Days after being flogged for drugs offences at the notorious Changi prison in Singapore, former British public schoolboy Ye Ming Yuen lies face down in his cell, in excruciating pain.
The open wounds from 24 strokes of a 4ft bamboo cane to his naked buttocks are so severe, they still ooze blood.
All he has is a towel to stem the flow. Sitting is impossible.
So horrific are his injuries that when a paralegal saw them this week, she almost fainted.
Unable to sleep, Yuen prays to God to calm his fears of long-term physical damage.
Bowel problems have plagued him since the caning.

Today we can reveal the brutal effects of the ‘judicial corporal punishment’ meted out to convicts in Singapore with an eye-witness account from Yuen’s human rights lawyer and his own words from prison.

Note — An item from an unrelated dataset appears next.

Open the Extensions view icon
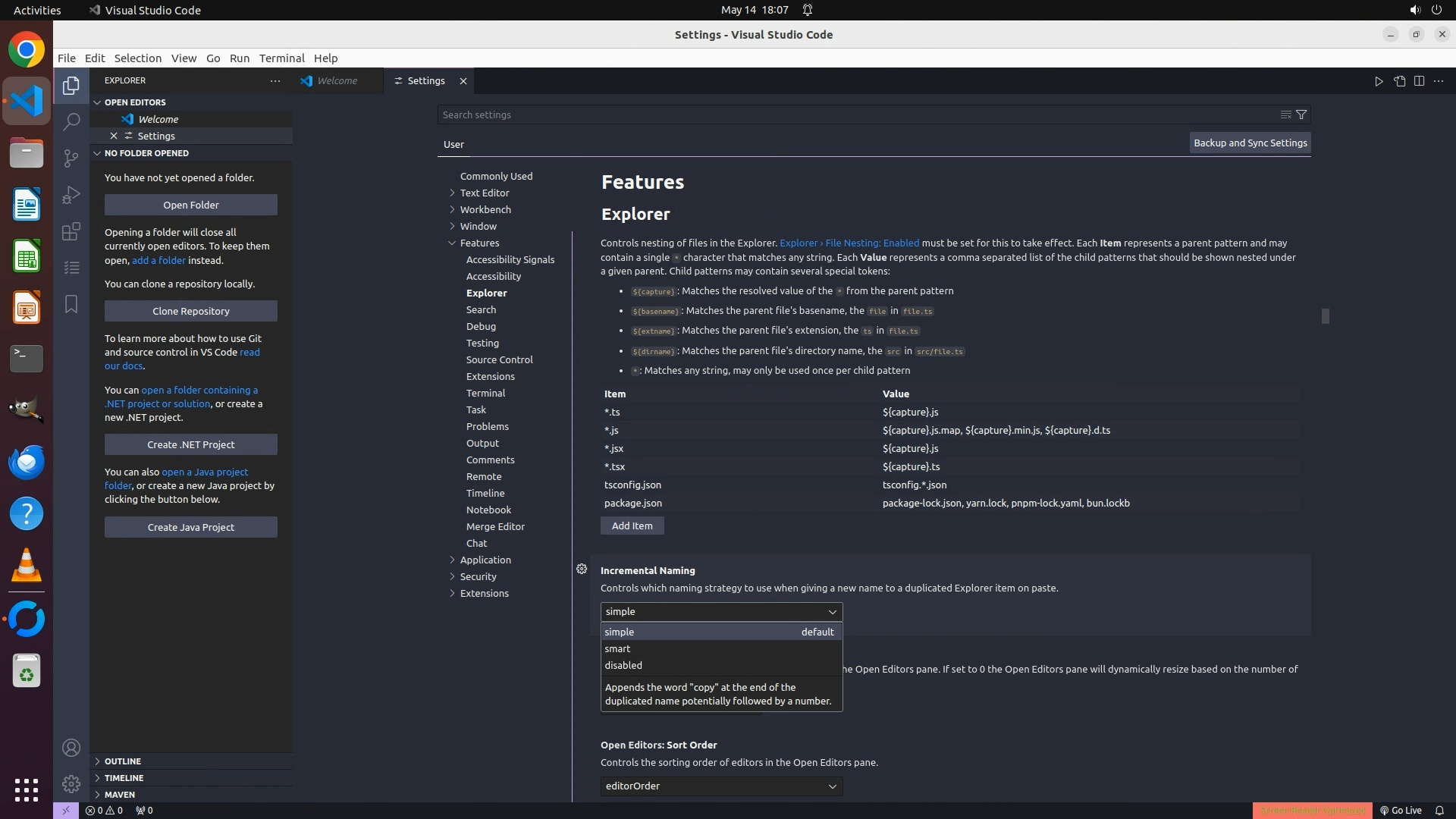pyautogui.click(x=71, y=231)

‘The first thing Ming said when he came into the prison visiting room was “see this” and pulled his shorts down at the back and it just looked horrendous,’ says Ravi Madasamy, better known as M Ravi or Mr Ravi, who is contemplating legal action under international human rights law.
‘All over his buttocks were multiple marks and deep lacerations. It was so shocking my female paralegal who was with me almost fainted.
'The wounds were so deep with blood, flesh and layers of the skin exposed. He didn’t have any bandages, just a towel to put over the buttocks. He couldn’t sit for too long so he was standing up.
‘It was the first time I had seen raw injuries like this and it left me deeply affected, thinking, “How can this be allowed to happen in a civilised country?”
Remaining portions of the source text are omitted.